山城氏はアクセンチュアの中で、生産現場のデジタル化を担うインダストリーXグループのDigital Manufacturing & Operations(以下DMO)チームに所属し、現在は素材・エネルギー業界の生産現場にデジタルツインを構築するプロジェクトに携わっている。

「デジタルツインが提供する機能は大きく3つあります。
1つ目は、リアル空間で得られたデータをバーチャル上へ再現したツインを通じて、リアルの状況を可視化・監視する『モニタリング』。2つ目は、センサーを活用して集めたリアル空間のデータを仮想条件のもとで検証する『分析・シミュレーション』。そして3つ目は、それらの結果を踏まえて再度リアル空間で情報を活用する『フィードバック』です」(山城氏)

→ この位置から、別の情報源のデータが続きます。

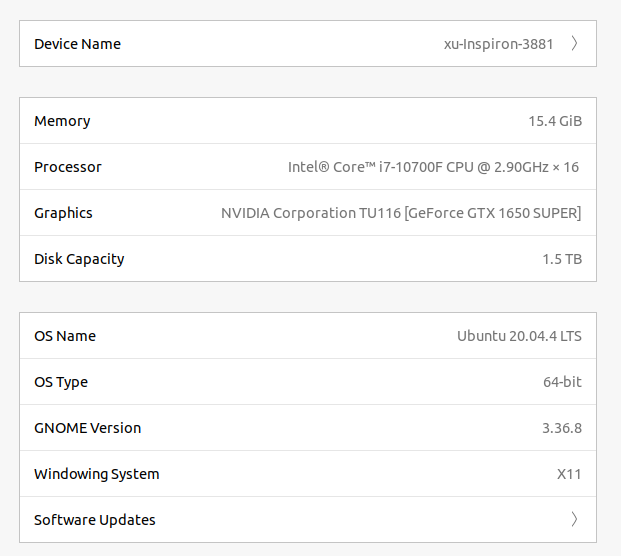The width and height of the screenshot is (621, 556).
Task: Click the OS Type label
Action: pos(61,382)
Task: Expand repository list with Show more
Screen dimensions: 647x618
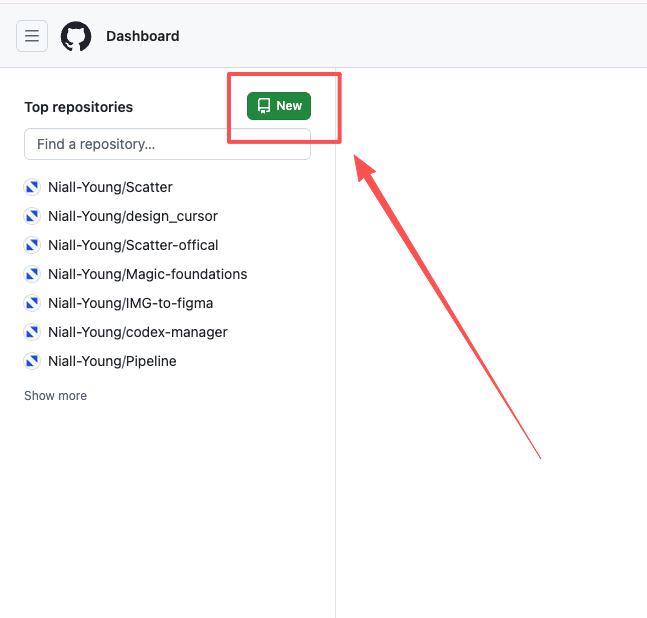Action: coord(55,396)

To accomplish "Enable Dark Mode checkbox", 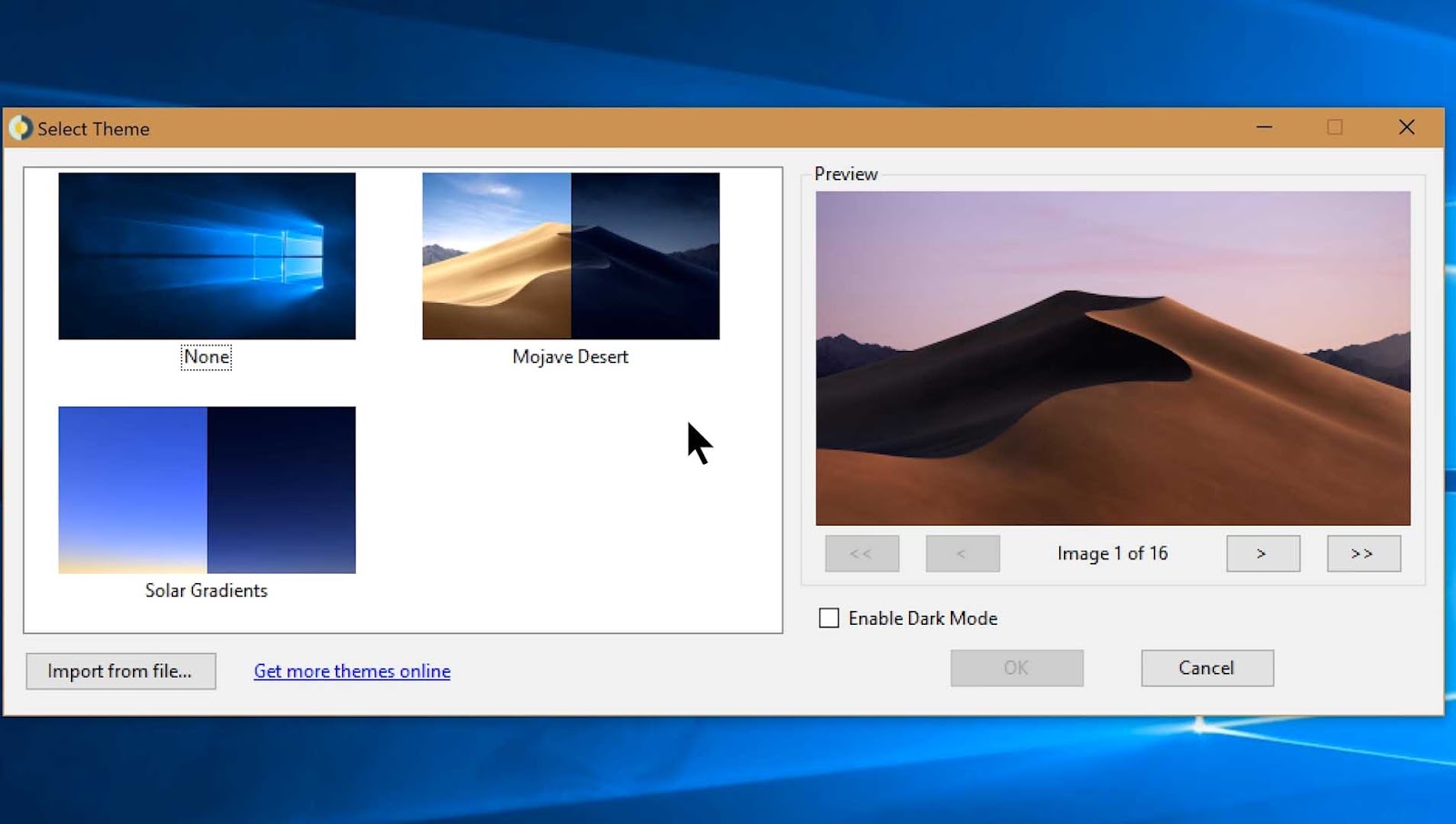I will click(x=829, y=618).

これを生産現場に置き換えると、現場の稼働状況や設備の状態を「モニタリング」し、故障リスクや新規導入による効果検証などを「分析・シミュレーション」する。そしてその結果を、実際のメンテナンス計画の最適化や投資計画といったリアル空間に「フィードバック」していく、という流れだ。

仮想空間で分析し、現場にフィードバックする

「私が主に関わっているのは、『分析・シミュレーション』の要となるデータ連携の領域です。

お客様の目指す姿の実現に必要なデータと現場に点在しているデータとの関係性を紐解いて課題と方針を整理し、実際に連携可能かどうかの検証を行います。

もし、必要なデータが現状で整理できていない場合には、どのようにデータを整備、蓄積していくかもお客様と一緒に考えていきます」(山城氏)

そうしてさまざまな情報を複合的に分析・シミュレーションすることで、今まで見えていなかったことが見えてくることがあるという。

「単一の設備データを見るだけだとその機器に関する情報しか分からないですが、複数のデータを組み合わせることで別の分析視点が生まれます。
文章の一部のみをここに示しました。